*** Opening of Passage shown ***
Mabura Ward is ward number 6 of the 33 wards in Zibagwe Rural District Council of Kwekwe District. It is in Zhombe Communinal Land in Midlands Province of Zimbabwe. It is 100 km north-west-north of Kwekwe and 73 km south-west of Kadoma. Its center is at Bee Mine Township but the sitting councillor operates from Samambwa Township.

Municipality
The Zibagwe Rural District Council runs the ward and at present the ward is represented by a male councillor, on a ZANU-PF ticket.

Shopping centers

 Bee Mine Township
 Columbina Township, 6.4 km south
 Samambwa Township, 13 km north-east

Schools

Primary

Bee Mine Primary School

Bee Mine Primary School was established in 1969.

Samambwa Primary School

Samambwa Primary School is a co-educational school 19 km northeast of Empress Columbina Township. () It was established in 1964.
*** Close of Passage shown ***
■ **To do**:
Carry on the Mabura Ward article from its final sentence.
*** Opening of Material provided ***
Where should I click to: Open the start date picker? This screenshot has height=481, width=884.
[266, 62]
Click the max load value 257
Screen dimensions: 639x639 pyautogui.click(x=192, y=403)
*** Close of Material provided ***
■ **Response**:
Samambwa Primary School offers primary educational services from Grade 1 to 7 over seven years. The age group for pupils is 6 to 13 years. Compulsory subjects are English, mathematics, and Shona. The school also offers various non-examinable practical subjects which include arts and craft, home economics, music, sports and physical education. These practicals are offered according to the school resources.

Graduates from this school proceed to Samambwa Secondary School a hundred metres south for a four-year GCE O-Level course.

Somapani Primary School

Somapani Primary School was established in 1966.

Secondary

 Bee Mine Secondary School, established in 1981
 Samambwa Secondary School, established in 1984

Health center

Samambwa Clinic is the only health center in Mabura Ward. It is staffed by one qualified nurse and two nurse aides, and it has eight general beds. It is owned by Zivagwe Rural District Council.

Other important places

 Commoner houses
 Ngondoma Irrigation Scheme
 Mabura Caves

Notable residents

 Learnmore Jongwe was born in Samambwa Village, and this is where he was buried.